The company recognises revenue at the point of time on the basis of completion of milestones i.e., when the underlying services are performed as per the terms of the contract and when the control is transferred to the customer.
Upfront non-refundable payments received under these arrangements are deferred and recognised as revenue over the expected period over which the related services are expected to be performed.

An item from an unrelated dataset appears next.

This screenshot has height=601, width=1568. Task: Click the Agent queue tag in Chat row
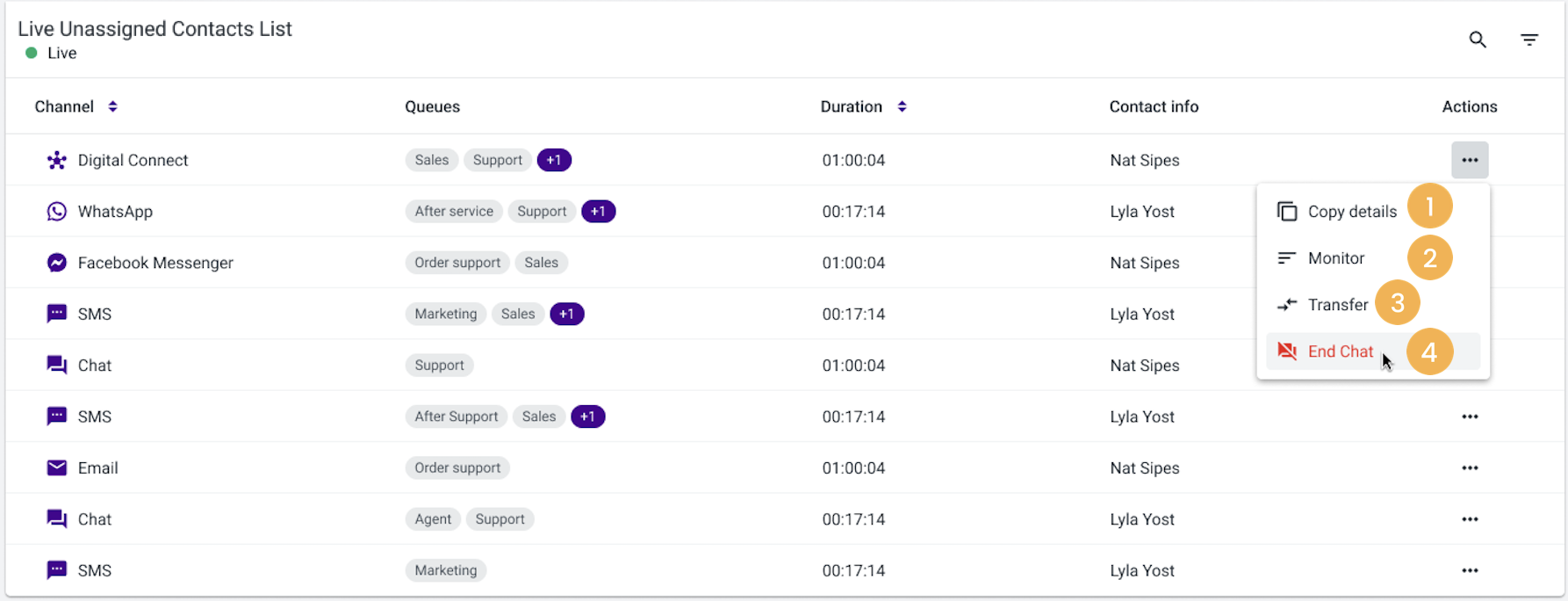tap(433, 519)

3. Profit Sharing Revenues
The Company from time to time enters into arrangements with certain business partners for the sale of its products in certain markets. Under such arrangements, the Company sells its products to the business partners at a base purchase price agreed upon in the arrangement and is also entitled to a profit share which is over and above the base purchase price. The profit share is typically dependent on the ultimate net sale proceeds or net profits, subject to any reductions or adjustments that are required by the terms of the arrangement. Revenue in an amount equal to the base purchase price is recognised in these transactions upon delivery of products
to the business partners. An additional amount representing the profit share component is recognised as revenue only to the extent that it is highly probable that a significant reversal will not occur.
Performance Obligation and Transaction Price (Fixed and Variable)
At inception of the contract, Company assesses the goods or services promised in a contract with a customer and identifies each promise to transfer to the customer as a performance obligation which is either:
(a) a good or service (or a bundle of goods or services) that is distinct; or
(b) a series of distinct goods or services that are substantially the same and that have the same pattern of transfer to the customer.
Based on the terms of the contract and as per business practice, the Company determines the transaction price considering the amount it expects to be entitled in exchange of transferring promised goods or services to the customer. It excluded amount collected on behalf of third parties such as taxes.
For allocating the transaction price, the Company has measured the
revenue in respect of each performance obligation of a contract at its relative standalone selling price. The price that is regularly charged for an item when sold separately is the best evidence of its standalone selling price.
IX. Government Grants
Export entitlement under the Duty Drawback scheme, Rodtep scheme, Merchandise
Exports Incentive Scheme ("MEIS") is grant related to income. The Company presents the grant income from export entitlements and related expenses on gross basis.
X. Employee Benefits
a) Short Term Employee Benefits
1. Benefits such as salaries and wages, etc. and the expected cost of the bonus/ ex-gratia are recognised in
the period in which the employee renders the related service.
2. Liability for Leave Travel Allowance which are in the nature of short¬ term benefits is provided for as per Company policies based on the undiscounted amount of benefits expected to be paid in exchange of services rendered.
3. Compensated absences which are not expected to occur within twelve months after the end of the period in which the employee renders the related services are recognized as a liability at the present value of the defined benefit obligation at the balance sheet date. The discount rate used for determining the present value of the obligation under long term employee benefits, are based on the market yields on Government securities as at the balance sheet date.
b) Defined Contribution Plans
The Company has Defined Contribution Plans for post-employment benefits charged to the statement of profit and loss on accrual basis, in the form of
- Provident fund for all employees which is administered by Regional Provident Fund Commissioner.
- State Defined Contribution Plans: Employer's Contribution to Employees' State Insurance.